NPR's Joel Rose is following this story at the courthouse in lower Manhattan, he joins us now. And Joel, you've got a copy of the court filing. Why did prosecutors decide to do this?

JOEL ROSE: Now, the prosecutors have never said that they believe that the accuser, Nafissatou Diallo, is lying about the facts of this case or what happened in the room with Dominique Strauss-Kahn, but given their grave concerns about her credibility on other issues, they just feel that the cumulative effect of these falsehoods would be devastating at trial. That was their word. Devastating.

SIEGEL: What about Ms. Diallo's lawyer, Ken Thompson?

ROSE: And let's take a listen to that tape.

KENNETH THOMPSON: He has not only turned his back on this innocent victim, but he has also turned his back on the forensic, medical and other physical evidence in this case.

— Given data —
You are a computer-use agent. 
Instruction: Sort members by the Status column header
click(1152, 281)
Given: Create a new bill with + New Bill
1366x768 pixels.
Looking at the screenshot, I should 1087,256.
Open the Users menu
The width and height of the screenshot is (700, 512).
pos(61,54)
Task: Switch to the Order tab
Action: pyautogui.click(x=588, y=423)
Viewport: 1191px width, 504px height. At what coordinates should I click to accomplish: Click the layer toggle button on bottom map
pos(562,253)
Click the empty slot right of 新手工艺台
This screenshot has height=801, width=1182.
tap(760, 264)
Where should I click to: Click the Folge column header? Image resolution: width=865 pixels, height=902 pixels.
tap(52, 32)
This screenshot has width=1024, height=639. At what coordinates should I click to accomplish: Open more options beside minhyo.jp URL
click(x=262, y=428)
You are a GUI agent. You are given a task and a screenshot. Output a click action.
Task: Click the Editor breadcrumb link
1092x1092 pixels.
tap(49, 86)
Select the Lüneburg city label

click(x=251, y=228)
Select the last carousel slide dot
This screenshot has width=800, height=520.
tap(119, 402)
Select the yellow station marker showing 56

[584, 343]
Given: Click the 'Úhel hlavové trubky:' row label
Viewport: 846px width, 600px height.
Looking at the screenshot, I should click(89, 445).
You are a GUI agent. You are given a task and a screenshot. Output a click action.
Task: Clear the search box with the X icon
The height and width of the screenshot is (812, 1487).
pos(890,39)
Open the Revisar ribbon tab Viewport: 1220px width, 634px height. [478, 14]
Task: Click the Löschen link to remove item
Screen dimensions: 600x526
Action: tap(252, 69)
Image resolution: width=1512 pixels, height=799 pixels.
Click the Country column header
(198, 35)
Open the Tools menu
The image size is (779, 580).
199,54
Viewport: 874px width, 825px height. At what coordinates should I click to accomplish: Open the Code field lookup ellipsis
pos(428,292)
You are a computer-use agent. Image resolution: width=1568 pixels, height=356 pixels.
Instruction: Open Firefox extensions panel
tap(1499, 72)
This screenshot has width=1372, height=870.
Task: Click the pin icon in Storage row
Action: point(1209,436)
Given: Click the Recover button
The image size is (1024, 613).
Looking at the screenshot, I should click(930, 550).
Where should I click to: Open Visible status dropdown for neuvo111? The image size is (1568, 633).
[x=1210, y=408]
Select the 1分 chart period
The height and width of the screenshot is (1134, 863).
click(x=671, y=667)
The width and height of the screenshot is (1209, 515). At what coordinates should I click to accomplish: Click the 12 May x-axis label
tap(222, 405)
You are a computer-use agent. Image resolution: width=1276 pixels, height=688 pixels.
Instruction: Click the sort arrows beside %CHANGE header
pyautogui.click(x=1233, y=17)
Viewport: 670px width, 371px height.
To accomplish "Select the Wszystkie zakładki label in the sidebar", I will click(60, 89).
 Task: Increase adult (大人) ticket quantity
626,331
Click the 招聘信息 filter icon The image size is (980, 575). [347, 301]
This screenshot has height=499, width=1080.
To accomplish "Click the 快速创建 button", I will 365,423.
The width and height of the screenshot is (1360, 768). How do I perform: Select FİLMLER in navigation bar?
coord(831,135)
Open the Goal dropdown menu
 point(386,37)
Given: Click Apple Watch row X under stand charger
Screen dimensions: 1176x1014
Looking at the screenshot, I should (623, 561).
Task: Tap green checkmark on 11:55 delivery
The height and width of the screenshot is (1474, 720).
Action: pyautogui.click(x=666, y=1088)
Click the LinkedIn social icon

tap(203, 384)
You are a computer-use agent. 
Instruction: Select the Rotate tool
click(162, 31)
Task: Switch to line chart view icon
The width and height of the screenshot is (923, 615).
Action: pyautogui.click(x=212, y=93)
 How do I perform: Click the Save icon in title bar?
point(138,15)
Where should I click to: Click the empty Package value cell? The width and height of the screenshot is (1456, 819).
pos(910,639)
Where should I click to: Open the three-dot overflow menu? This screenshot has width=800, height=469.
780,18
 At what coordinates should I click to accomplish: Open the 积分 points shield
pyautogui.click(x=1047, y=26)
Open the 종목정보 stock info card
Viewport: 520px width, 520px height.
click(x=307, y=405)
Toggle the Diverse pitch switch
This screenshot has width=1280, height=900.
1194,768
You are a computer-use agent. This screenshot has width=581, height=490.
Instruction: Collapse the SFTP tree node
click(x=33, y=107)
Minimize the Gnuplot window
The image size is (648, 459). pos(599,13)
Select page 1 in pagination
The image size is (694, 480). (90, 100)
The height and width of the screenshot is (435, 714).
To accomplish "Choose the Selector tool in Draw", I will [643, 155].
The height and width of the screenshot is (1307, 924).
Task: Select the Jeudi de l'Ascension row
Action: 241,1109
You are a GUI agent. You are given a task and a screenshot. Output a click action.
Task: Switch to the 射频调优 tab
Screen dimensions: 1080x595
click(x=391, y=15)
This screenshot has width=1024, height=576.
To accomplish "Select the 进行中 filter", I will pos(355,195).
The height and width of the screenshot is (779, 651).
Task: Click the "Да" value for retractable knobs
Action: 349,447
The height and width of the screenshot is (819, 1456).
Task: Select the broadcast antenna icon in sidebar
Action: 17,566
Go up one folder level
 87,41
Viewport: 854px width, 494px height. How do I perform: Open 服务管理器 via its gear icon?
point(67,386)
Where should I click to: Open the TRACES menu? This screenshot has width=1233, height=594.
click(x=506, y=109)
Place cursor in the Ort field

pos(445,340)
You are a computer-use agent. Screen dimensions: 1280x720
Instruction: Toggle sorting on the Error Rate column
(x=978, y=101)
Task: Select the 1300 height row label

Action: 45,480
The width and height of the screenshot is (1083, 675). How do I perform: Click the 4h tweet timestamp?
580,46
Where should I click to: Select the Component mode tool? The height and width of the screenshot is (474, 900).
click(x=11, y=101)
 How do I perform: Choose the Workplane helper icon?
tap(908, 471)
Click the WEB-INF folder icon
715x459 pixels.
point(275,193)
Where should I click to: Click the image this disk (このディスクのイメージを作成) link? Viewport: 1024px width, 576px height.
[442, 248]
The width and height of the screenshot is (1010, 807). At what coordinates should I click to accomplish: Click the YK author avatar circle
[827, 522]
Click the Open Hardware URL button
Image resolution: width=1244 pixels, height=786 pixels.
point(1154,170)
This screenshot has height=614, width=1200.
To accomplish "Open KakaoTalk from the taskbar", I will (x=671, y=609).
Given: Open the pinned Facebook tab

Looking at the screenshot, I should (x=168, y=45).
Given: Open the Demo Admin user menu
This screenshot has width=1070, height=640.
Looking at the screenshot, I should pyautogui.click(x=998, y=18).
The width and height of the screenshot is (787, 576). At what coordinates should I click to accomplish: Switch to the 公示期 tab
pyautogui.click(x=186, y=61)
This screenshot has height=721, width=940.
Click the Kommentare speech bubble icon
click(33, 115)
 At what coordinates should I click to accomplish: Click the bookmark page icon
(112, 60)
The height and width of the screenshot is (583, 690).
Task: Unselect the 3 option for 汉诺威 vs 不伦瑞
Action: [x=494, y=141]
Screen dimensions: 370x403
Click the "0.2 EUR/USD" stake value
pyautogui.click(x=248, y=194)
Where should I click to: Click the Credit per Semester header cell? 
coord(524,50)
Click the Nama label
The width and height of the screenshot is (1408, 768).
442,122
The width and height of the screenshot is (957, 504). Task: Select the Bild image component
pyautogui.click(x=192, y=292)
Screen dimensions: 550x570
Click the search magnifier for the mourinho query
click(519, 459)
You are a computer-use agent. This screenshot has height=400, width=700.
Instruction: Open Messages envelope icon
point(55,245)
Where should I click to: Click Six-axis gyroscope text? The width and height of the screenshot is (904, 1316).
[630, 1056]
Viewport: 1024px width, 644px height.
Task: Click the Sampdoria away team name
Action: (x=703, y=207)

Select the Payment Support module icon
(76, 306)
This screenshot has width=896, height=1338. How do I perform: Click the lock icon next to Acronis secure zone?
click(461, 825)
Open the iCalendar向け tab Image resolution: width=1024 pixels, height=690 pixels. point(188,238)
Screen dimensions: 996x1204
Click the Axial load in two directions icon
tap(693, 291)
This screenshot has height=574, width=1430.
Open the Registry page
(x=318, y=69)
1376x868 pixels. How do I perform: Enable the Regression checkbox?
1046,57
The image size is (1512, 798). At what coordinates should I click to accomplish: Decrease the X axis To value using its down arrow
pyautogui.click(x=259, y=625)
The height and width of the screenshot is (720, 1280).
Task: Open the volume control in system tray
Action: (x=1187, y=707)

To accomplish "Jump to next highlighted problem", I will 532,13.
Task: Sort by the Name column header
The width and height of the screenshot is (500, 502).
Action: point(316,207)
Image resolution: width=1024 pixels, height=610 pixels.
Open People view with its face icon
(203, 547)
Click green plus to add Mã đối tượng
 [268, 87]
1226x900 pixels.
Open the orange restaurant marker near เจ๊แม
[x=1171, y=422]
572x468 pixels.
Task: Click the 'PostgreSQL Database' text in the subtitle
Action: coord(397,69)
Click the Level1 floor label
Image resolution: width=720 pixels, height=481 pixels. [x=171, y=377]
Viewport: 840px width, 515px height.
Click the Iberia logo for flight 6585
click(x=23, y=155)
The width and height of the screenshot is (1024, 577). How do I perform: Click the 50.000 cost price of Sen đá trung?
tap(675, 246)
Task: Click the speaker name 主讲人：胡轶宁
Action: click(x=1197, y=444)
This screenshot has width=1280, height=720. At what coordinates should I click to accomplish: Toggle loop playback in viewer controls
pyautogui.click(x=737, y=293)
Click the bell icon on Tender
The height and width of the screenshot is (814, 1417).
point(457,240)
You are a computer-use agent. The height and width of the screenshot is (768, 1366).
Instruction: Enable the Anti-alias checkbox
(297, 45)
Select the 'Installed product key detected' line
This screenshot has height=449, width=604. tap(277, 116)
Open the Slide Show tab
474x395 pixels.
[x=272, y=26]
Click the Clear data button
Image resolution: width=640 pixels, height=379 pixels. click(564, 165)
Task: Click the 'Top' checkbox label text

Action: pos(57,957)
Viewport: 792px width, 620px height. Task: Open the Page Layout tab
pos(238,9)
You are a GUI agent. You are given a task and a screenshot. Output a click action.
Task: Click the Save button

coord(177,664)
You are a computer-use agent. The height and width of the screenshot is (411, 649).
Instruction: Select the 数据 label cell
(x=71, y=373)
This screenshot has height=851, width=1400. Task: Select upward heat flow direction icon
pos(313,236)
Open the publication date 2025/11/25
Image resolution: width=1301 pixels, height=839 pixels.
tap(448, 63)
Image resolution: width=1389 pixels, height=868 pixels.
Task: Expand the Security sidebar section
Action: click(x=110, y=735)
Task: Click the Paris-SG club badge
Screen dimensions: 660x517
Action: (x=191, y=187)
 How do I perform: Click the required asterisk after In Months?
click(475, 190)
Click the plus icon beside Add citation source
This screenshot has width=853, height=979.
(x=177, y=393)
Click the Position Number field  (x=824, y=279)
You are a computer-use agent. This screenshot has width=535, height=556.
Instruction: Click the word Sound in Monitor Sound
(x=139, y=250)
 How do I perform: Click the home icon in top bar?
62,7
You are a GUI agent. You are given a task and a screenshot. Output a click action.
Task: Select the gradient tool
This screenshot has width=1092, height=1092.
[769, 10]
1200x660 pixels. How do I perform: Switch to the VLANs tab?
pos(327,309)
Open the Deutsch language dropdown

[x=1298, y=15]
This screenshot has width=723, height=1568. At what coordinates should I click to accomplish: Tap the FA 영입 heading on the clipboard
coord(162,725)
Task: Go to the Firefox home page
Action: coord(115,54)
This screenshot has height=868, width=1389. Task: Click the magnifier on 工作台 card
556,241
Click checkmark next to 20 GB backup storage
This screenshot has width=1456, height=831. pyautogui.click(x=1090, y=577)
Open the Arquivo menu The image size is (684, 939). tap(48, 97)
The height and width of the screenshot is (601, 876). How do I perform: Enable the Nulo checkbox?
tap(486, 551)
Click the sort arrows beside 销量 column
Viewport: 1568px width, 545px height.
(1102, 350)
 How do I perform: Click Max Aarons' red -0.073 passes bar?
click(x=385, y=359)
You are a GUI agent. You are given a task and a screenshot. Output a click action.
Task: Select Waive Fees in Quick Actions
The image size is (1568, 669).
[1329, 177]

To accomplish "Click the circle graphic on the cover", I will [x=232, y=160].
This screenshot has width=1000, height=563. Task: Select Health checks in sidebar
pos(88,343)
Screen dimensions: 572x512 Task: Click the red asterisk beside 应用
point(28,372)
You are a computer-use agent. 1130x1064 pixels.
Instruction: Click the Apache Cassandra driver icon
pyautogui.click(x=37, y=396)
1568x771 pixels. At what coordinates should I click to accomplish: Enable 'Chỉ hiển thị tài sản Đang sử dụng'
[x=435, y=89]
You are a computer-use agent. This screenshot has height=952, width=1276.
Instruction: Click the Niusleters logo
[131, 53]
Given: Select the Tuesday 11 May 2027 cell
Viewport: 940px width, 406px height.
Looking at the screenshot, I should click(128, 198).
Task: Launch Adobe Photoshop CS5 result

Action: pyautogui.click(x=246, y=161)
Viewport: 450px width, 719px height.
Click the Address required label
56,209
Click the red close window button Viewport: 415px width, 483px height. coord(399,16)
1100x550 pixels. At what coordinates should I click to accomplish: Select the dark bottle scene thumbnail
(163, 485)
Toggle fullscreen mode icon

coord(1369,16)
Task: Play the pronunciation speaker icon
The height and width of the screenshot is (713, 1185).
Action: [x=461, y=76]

— Tasks to perform —
a) Rewrite the paragraph of the NPR excerpt that begins "JOEL ROSE: Now, the prosecutors" in a shorter form, keeping its main facts.
b) From the NPR excerpt, reproduce the passage starting at "JOEL ROSE: Now, the" and ending at "lawyer, Ken Thompson?".
c) Answer these questions from the NPR excerpt:
(i) What is the accuser's name?
(ii) Who is Ms. Diallo's lawyer?
(iii) Where is the courthouse where Joel Rose is following the story?
The material isn't needed for anything here.

— Answer section —
a) Prosecutors have never said that the accuser, Nafissatou Diallo, is lying about what happened in the room with Dominique Strauss-Kahn. But because of grave concerns about her credibility on other issues, they believe the cumulative effect of her falsehoods would be "devastating" at trial.

b)
JOEL ROSE: Now, the prosecutors have never said that they believe that the accuser, Nafissatou Diallo, is lying about the facts of this case or what happened in the room with Dominique Strauss-Kahn, but given their grave concerns about her credibility on other issues, they just feel that the cumulative effect of these falsehoods would be devastating at trial. That was their word. Devastating.

SIEGEL: What about Ms. Diallo's lawyer, Ken Thompson?

c)
(i) Nafissatou Diallo
(ii) Ken Thompson
(iii) In lower Manhattan